[SOURCE EXTRACT]

General characteristics
- Class & type: Haskell-class attack transport
- Displacement: 14,837 long tons (15,075 t) full
- Length: 455 ft (139 m)
- Beam: 62 ft (19 m)
- Draft: 24 ft (7.3 m)
- Speed: 17 knots (31 km/h; 20 mph)
- Boats & landing craft carried: 2 × LCM; 12 × LCVP; 3 × LCPU;
- Troops: 1,562
- Complement: 536
- Armament: 1 × 5"/38 caliber guns; 12 × 40 mm gun; 10 × 20 mm guns;

= USS Saint Croix =

1944 Haskell-class attack transport

USS Saint Croix (APA-231), was a of the United States Navy, able to carry 1,500 troops and their combat equipment, and to land them on a hostile shore using the ship's own landing craft.

The ship was built by the Kaiser Shipyard in Vancouver, Washington, and launched on 9 November 1944, sponsored by Mrs. Walter E. Hanawalt, and was accepted by the Navy and commissioned on 1 December 1944.

[/SOURCE EXTRACT]
[RAW DATA]

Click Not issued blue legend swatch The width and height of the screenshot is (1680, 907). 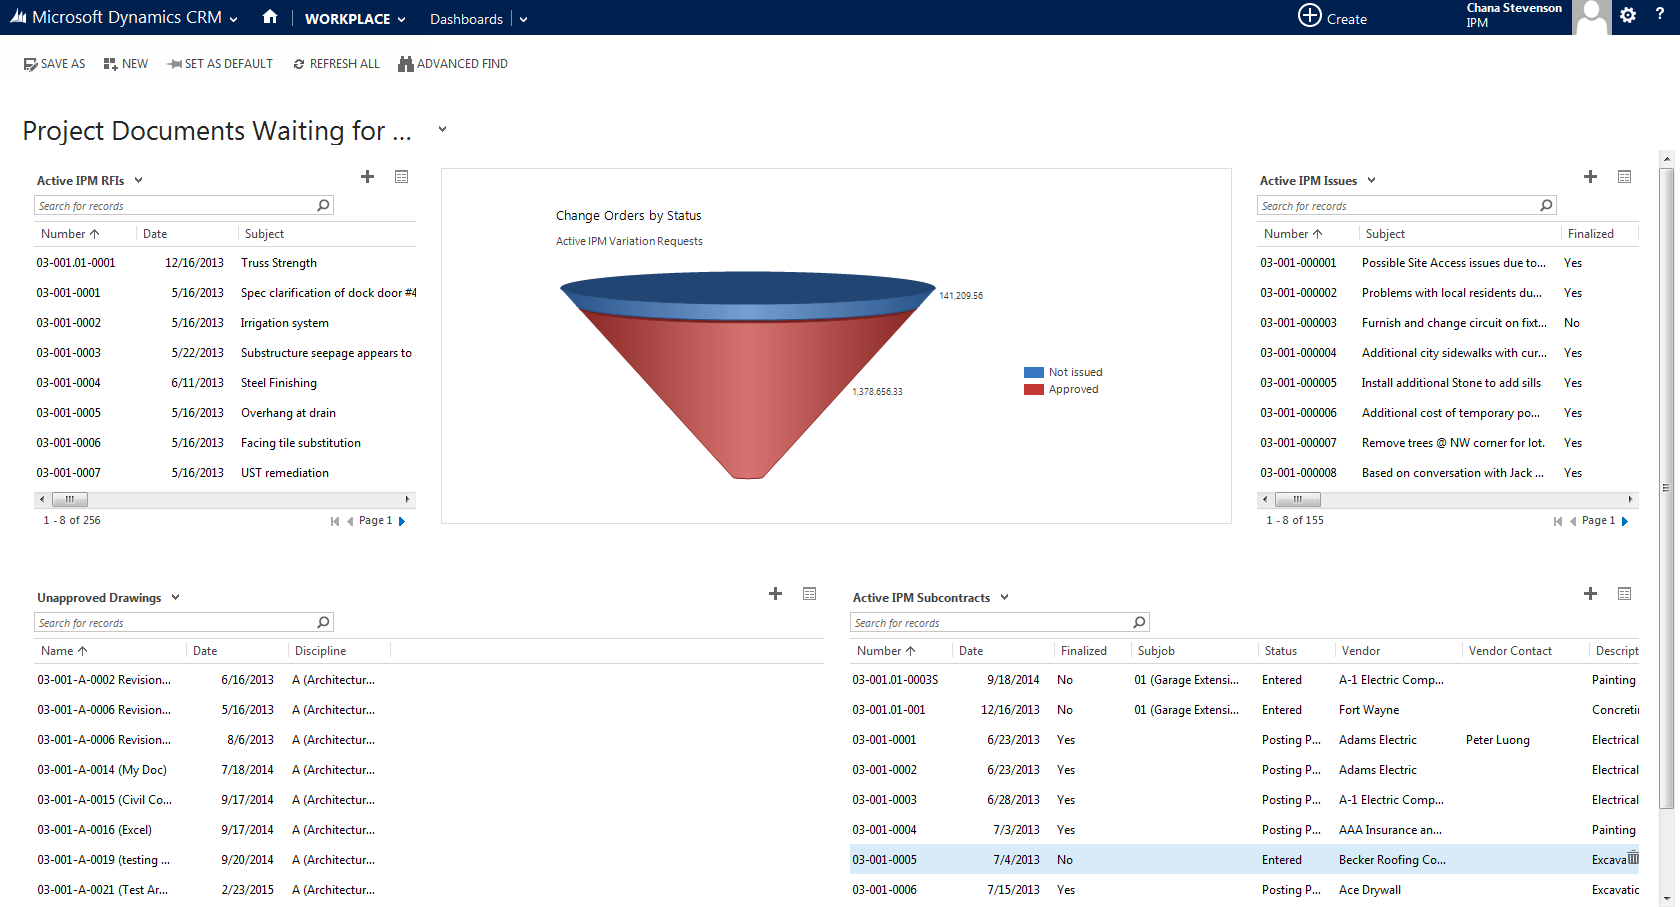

[/RAW DATA]

* ACTION ITEM A
In the USS Saint Croix text, on what date was the ship launched?
* ACTION ITEM B
Pick up the USS Saint Croix text where it ends and continue writing it.

* TASK ANSWER A
9 November 1944

* TASK ANSWER B
==Service history==
Following a shakedown cruise off the California coast, Saint Croix departed San Diego on 31 January 1945, bound for the South Pacific. She reached Guadalcanal, Solomon Islands, on 16 February; then carried military passengers and equipment between Guadalcanal and the Florida Islands until 18 March.

She next sailed to New Caledonia, via the New Hebrides, and reached Nouméa on 26 March. On 3 May, Saint Croix sailed for the Philippines with Army troops that she landed near Tarragona, Leyte, on 16 May for mop-up operations. She then made three trips to New Guinea to bring more troops, debarking at Manila on 17 June, and at San Fernando on 14 July and 8 August.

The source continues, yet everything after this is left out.